■ Task details
Could you render the rows below as a JSON list of strings, one string per line, leaving out blank lines? Begin at the line that contains "For every named" and stop after the line that contains "常见问题 (810, 84)".

_ _ _ _

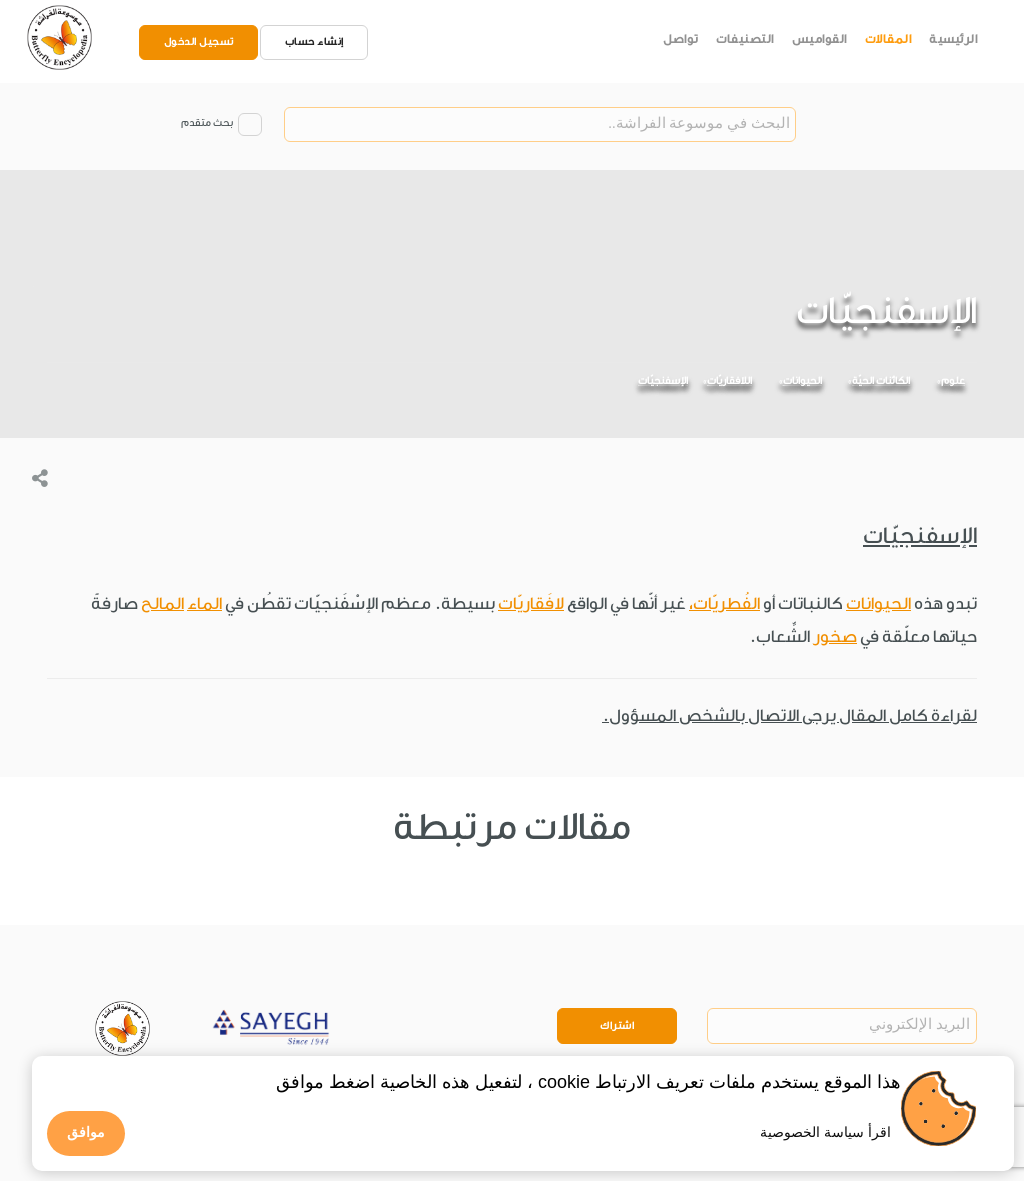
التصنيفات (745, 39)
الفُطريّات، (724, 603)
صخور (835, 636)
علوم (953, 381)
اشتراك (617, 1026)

_ _ _ _

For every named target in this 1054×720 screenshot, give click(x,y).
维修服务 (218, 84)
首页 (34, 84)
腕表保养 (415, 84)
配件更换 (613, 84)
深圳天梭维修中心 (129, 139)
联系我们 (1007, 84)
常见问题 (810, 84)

_ _ _ _

■ Expected answer
[
  "For every named target in this 1054×720 screenshot, give click(x,y).",
  "维修服务 (218, 84)",
  "首页 (34, 84)",
  "腕表保养 (415, 84)",
  "配件更换 (613, 84)",
  "深圳天梭维修中心 (129, 139)",
  "联系我们 (1007, 84)",
  "常见问题 (810, 84)"
]